Aunque los cuatro elementos fundamentales podían mezclarse en proporciones variables en un mismo cuerpo, cada uno predomina especialmente en una región determinada del universo. En el centro (tal como entonces lo concebían) se acumula el elemento más pesado, la tierra, sobre la que se extiende la delgada capa líquida de las aguas dulces y marinas. A continuación viene la esfera del aire, la atmósfera, y por último la del elemento más ligero, el fuego. El límite de los cuatro elementos materiales venía fijado por la órbita de la luna. A partir de ese punto comenzaba el mundo de los astros, al que correspondía el éter.

Los elementos en la Alquimia islámico-medieval

La Alquimia, ciencia madre de la Química moderna, nació en Oriente próximo hace miles de años. Su origen está envuelto en la leyenda: su invención se atribuye al dios egipcio Thot o, en versión griega, Hermes (el Mercurio romano), a quien se aplica en los textos alquímicos [1] el apelativo de Trismegistos, el tres veces grande.

La Alquimia gozó de gran auge durante los últimos siglos del imperio romano de Occidente. A la caída de éste, la mayor parte de los textos se perdieron, aunque la joven civilización islámica heredó muchos de los conocimientos atesorados en las grandes bibliotecas de Oriente y se apoyó en ellos para desarrollar su ciencia y su filosofía. De esta forma apareció una escuela alquímica árabe [2], que dio a esta ciencia su nombre: al-kimiya, que quizá descienda del egipcio kˆme (tierra negra).

La influencia árabe ha quedado grabada de forma perdurable en numerosos términos químicos que aún utilizamos: alcohol, álcali, bórax, elixir... Estos nombres, así como otros conocimientos alquímicos, llegaron a Occidente a través de España, junto con los textos de Aristóteles, hacia finales del siglo XII.

§ Material
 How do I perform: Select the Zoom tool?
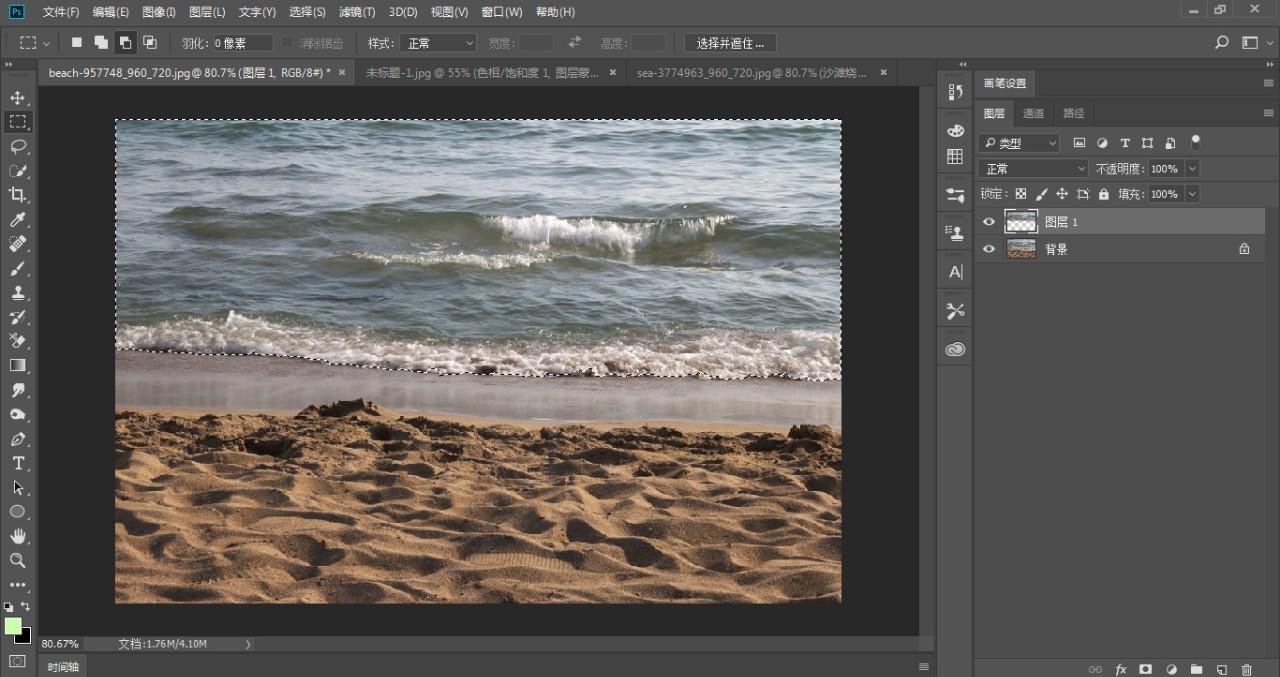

§ Tareas del ejercicio
1. Responde, según el texto sobre la alquimia:
(a) ¿Qué elemento se acumula en el centro del universo?
(b) ¿Qué apelativo se aplica a Hermes en los textos alquímicos?
(c) ¿A través de qué país llegaron a Occidente los términos químicos de origen árabe?
2. Convierte en una lista el párrafo del texto sobre la alquimia que empieza con "La Alquimia gozó de gran auge" y conserva sus datos principales.
3. Prolonga el texto sobre la alquimia a partir de su última oración.
Los datos no guardan relación con el texto sobre la alquimia.

§ Problemas resueltos
1.
(a) La tierra.
(b) Trismegistos, el tres veces grande.
(c) A través de España.

2.
- La Alquimia tuvo gran auge en los últimos siglos del imperio romano de Occidente.
- Tras la caída de ese imperio se perdió la mayor parte de los textos.
- La civilización islámica heredó muchos conocimientos de las grandes bibliotecas de Oriente y los usó para desarrollar su ciencia y su filosofía.
- Así surgió una escuela alquímica árabe, que dio a esta ciencia su nombre, al-kimiya, quizá derivado del egipcio kˆme (tierra negra).

3.
La gran obra alquímica

La Alquimia medieval islámica y occidental mantuvo la idea de cuatro elementos fundamentales, pero representó lo sólido por la sal; lo líquido por el mercurio; y lo gaseoso por el azufre, sustancia muy combustible que al arder se transforma en un gas. El fuego continuó siendo la representación tangible de la energía.

Si todos los cuerpos son mezclas de los cuatro elementos en distintas proporciones, razonaban los alquimistas, debería ser posible en principio variar estas proporciones mediante acciones alquímicas, hasta obtener cualquier sustancia. En particular, dedicaron grandes esfuerzos a tratar de transformar el plomo en oro, para lo cuál juzgaban que era preciso aumentar la proporción del elemento fuego en el primero de estos metales.

El taller del alquimista difería bastante del laboratorio químico moderno. Su instrumento fundamental era el horno (atanor), donde se sometían a cocción los preparados durante largos períodos de tiempo. También se utilizaban el crisol y la retorta, hoy prácticamente abandonados, y el fuelle, que servía para dirigir la llama. En los escritos alquímicos, cada ingrediente tenía su símbolo. La mayor parte de ellos han caído en desuso, pero algunos, como los dos que representaban lo masculino y lo femenino (así como los planetas Marte y Venus, y los metales hierro y cobre), mantienen su vigencia en otras ciencias.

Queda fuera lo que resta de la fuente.